* ASSIGNED TASK:
Pull every line with "will" from the data below and copy it.

* INPUT DATA:
╔══

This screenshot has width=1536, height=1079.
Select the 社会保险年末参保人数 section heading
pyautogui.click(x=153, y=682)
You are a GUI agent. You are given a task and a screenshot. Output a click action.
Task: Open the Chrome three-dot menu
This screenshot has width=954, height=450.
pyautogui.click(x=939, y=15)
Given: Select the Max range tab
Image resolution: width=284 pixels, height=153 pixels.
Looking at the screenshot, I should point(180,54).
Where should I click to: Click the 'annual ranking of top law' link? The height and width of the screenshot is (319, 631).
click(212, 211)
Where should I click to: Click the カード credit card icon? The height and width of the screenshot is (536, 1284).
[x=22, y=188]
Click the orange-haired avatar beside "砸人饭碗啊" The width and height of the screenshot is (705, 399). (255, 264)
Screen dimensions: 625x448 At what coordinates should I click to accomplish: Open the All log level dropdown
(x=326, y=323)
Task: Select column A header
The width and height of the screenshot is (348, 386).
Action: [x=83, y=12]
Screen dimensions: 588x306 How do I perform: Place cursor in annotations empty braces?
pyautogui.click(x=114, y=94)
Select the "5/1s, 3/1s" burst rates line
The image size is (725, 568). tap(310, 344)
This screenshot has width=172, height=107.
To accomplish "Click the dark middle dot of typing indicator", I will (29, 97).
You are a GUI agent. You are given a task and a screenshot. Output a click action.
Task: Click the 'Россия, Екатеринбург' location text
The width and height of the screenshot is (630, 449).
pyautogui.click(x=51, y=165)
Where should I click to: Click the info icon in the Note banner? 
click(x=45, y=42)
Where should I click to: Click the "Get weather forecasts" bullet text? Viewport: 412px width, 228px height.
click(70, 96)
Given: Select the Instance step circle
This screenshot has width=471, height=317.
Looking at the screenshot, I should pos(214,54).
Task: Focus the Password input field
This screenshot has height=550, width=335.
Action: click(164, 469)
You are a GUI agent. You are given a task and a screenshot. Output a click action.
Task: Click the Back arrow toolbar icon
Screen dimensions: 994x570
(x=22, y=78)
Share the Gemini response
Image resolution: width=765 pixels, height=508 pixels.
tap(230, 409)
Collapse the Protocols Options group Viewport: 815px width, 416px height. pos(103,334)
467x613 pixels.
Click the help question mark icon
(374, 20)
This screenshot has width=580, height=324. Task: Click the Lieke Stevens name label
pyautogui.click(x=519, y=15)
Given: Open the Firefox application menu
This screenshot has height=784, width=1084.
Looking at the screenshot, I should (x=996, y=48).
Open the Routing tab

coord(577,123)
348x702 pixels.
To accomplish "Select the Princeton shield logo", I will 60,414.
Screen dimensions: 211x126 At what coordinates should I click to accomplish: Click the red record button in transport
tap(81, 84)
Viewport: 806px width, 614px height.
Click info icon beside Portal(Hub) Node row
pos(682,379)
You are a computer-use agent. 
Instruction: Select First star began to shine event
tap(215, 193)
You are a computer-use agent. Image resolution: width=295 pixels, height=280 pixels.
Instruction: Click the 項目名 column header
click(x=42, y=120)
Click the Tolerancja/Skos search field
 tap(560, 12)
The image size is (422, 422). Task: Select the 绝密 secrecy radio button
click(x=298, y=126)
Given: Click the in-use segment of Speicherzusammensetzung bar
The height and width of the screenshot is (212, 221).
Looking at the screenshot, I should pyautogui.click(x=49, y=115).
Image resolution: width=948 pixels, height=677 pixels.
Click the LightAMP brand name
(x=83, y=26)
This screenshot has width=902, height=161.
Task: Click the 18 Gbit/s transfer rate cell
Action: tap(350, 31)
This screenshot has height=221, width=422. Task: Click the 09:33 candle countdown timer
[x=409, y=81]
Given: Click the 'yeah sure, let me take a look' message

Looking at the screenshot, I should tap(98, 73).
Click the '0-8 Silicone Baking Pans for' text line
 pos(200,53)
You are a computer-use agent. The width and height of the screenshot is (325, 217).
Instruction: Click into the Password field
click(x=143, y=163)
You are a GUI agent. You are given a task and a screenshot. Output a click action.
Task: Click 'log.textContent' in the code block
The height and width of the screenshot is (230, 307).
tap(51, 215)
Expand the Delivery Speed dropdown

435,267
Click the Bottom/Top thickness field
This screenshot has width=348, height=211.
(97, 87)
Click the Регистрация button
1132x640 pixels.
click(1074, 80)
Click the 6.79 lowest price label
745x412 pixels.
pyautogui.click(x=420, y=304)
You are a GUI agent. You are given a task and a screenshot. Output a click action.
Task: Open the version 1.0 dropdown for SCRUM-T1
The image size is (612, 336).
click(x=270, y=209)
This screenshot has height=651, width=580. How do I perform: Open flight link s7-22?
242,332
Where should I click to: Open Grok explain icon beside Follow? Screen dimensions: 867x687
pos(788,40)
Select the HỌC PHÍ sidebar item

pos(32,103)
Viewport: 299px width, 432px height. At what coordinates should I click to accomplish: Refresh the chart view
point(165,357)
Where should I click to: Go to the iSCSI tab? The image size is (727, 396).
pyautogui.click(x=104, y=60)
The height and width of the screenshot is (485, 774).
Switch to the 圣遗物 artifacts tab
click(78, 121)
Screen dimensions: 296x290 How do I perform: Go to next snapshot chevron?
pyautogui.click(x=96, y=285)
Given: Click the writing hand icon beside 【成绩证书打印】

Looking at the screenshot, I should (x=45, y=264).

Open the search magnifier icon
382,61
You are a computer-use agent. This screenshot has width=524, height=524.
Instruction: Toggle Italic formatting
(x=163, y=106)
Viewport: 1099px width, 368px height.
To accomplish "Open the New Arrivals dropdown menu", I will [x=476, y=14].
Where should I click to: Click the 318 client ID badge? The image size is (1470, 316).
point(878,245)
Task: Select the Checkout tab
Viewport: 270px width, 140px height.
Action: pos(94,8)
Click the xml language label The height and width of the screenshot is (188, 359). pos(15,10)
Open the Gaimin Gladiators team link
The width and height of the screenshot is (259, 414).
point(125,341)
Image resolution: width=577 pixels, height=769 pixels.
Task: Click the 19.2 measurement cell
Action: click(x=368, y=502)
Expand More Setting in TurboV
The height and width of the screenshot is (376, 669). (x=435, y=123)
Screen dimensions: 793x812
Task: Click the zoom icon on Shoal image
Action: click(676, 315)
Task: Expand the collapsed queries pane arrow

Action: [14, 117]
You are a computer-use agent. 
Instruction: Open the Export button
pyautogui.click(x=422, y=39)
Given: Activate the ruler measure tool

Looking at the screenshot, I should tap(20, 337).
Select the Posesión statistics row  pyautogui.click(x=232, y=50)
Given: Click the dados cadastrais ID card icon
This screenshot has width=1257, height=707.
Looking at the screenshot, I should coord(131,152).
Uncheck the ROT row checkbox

╚══

* ANSWER TO THE PROBLEM:
To accomplish "Click the dark middle dot of typing indicator", I will (29, 97).
To accomplish "Select the Princeton shield logo", I will 60,414.
To accomplish "Open the New Arrivals dropdown menu", I will [x=476, y=14].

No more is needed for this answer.